== Screenshot grounding data ==
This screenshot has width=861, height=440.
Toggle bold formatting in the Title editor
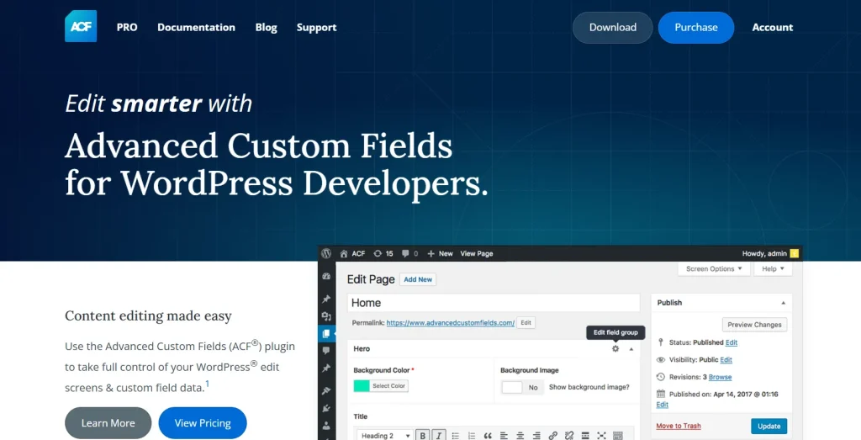coord(422,436)
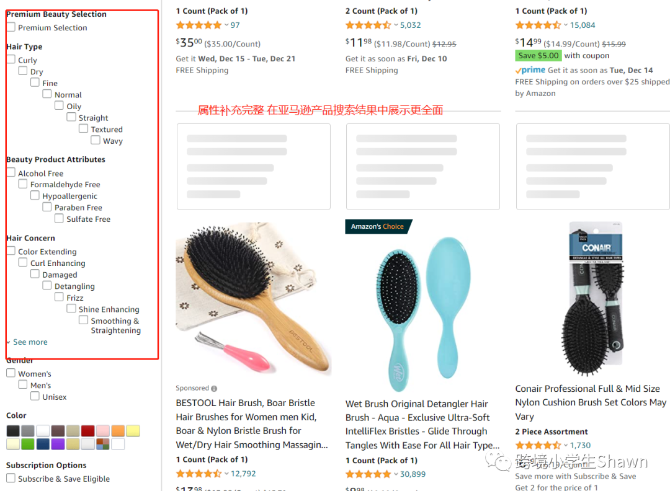Open BESTOOL Hair Brush product title

point(252,424)
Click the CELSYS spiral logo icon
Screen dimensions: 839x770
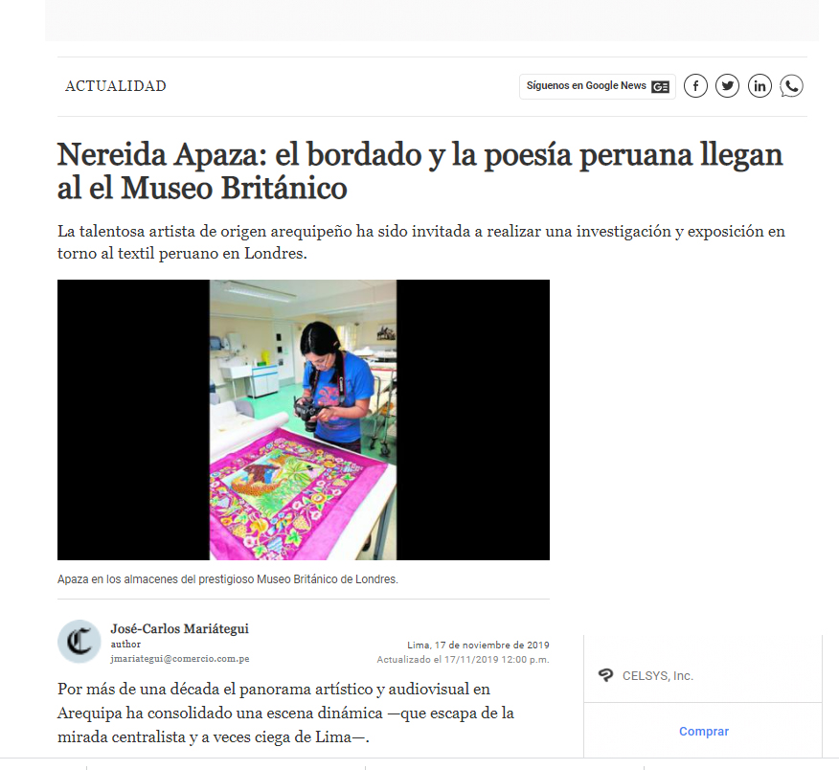click(605, 675)
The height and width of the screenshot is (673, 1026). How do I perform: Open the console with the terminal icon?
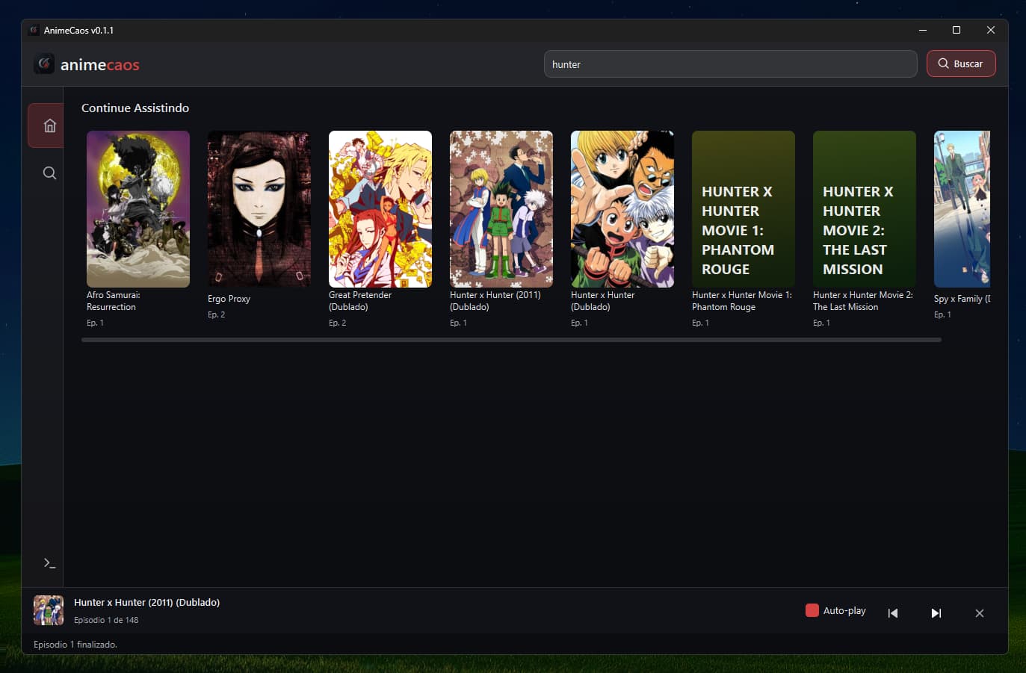[49, 562]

== The problem ==
Excluding every picture, write out each record word for word.

== Solution below ==
This screenshot has width=861, height=440.
Toggle bold formatting in the Title editor
coord(422,436)
Open BESTOOL Hair Brush product title

point(252,424)
Click the CELSYS spiral logo icon
Screen dimensions: 839x770
click(605, 675)
The height and width of the screenshot is (673, 1026). How do I perform: Open the console with the terminal icon?
[49, 562]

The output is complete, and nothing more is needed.